Before long Calum had built a lead of four laps over the second placed car, then disaster struck and the Ford Sigma engine blew a hole in the bottom of its block. Pink Percy’s race was over. Half an hour later as we all sat in the paddock, and emotions had subsided a little Callum suddenly exclaimed, “we’re still tenth!”, we all cheered up some more. Then a second team photograph was taken. Seldom, if ever, has a team photo been taken with all the team and car whilst still in 14th place.
There were still over two hours of racing to go before the checkered flag.
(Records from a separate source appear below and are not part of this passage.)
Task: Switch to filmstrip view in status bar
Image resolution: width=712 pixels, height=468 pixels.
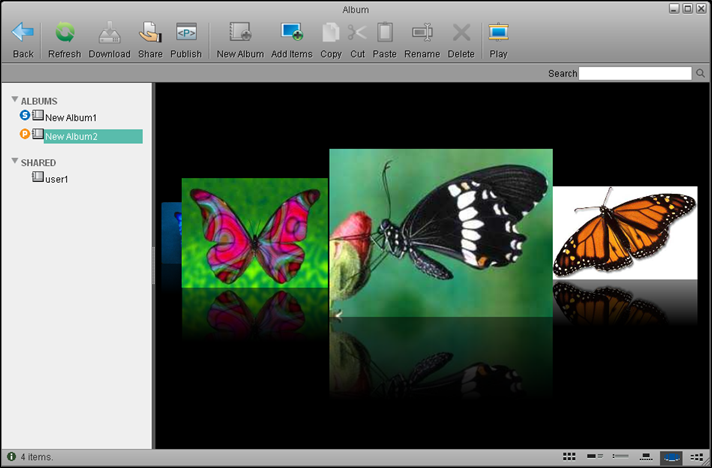Action: tap(646, 456)
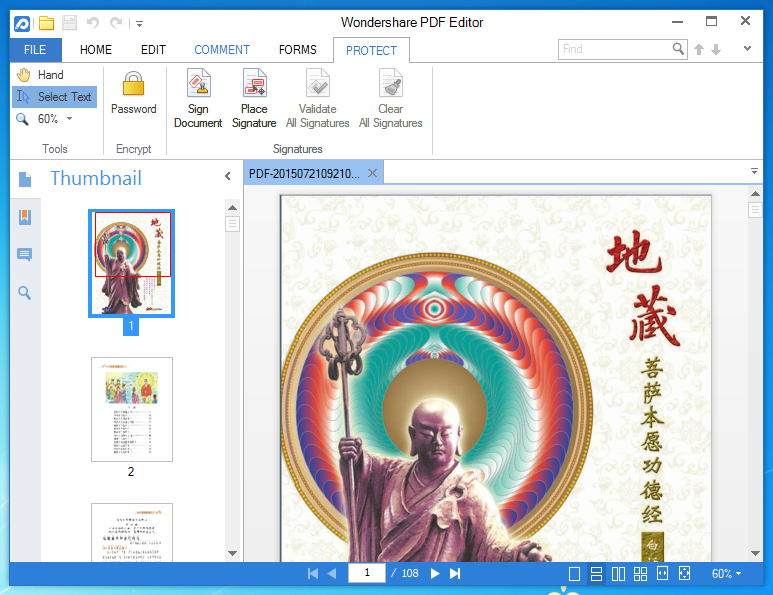Select the page 2 thumbnail
Screen dimensions: 773x595
pos(132,409)
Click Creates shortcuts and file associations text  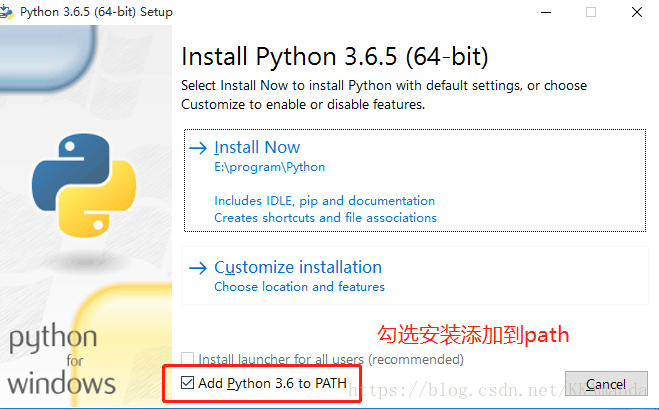325,218
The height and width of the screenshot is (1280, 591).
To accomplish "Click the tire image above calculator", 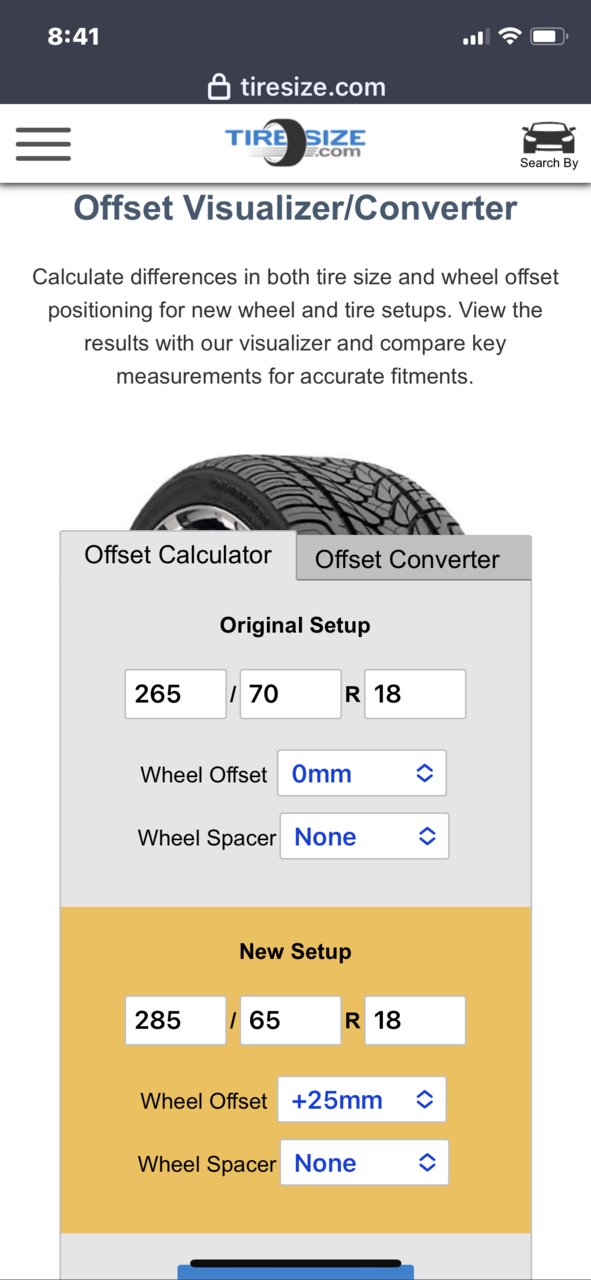I will [x=295, y=495].
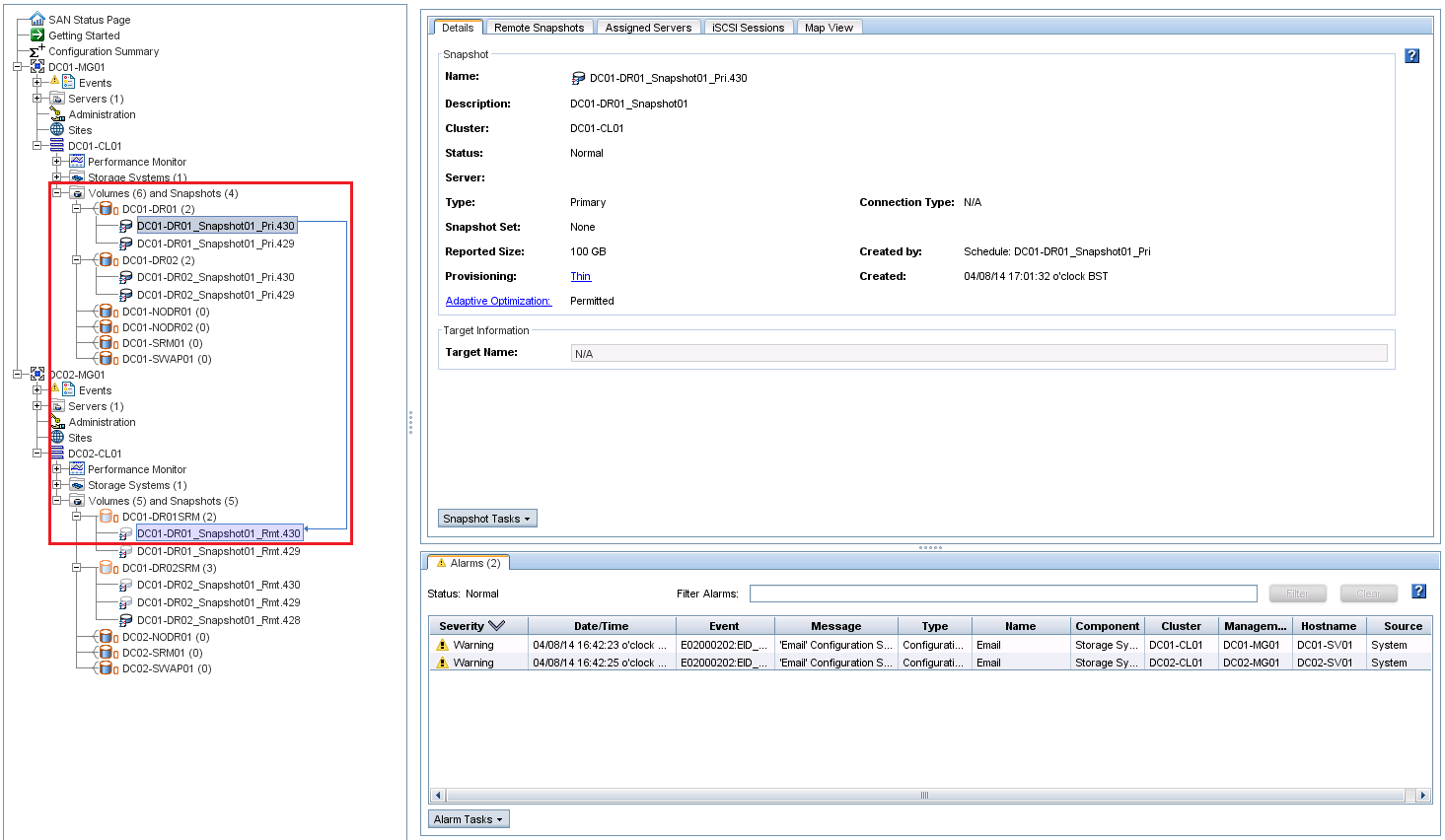Click the Sites globe icon under DC02-MG01

[57, 438]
I am happy to report that the Royal Navy took a class win against the RAF and Royal Engineers (representing the Army but not actually allowed to call themselves an Army team over some strange branding decision).
Results don’t matter at Race of Remembrance, it is all about being there, being among friends and remembering. There is no other event like it. There is nothing quite like standing on the highest point if the circuit, watching the cars go round and round a wonderfully technical track along with the views of the mountains and the sea. Morgan were not there this year, but no matter. They will be there again next year, “yes, one hundred percent!”. I’ll be there and I hope to see many of you too.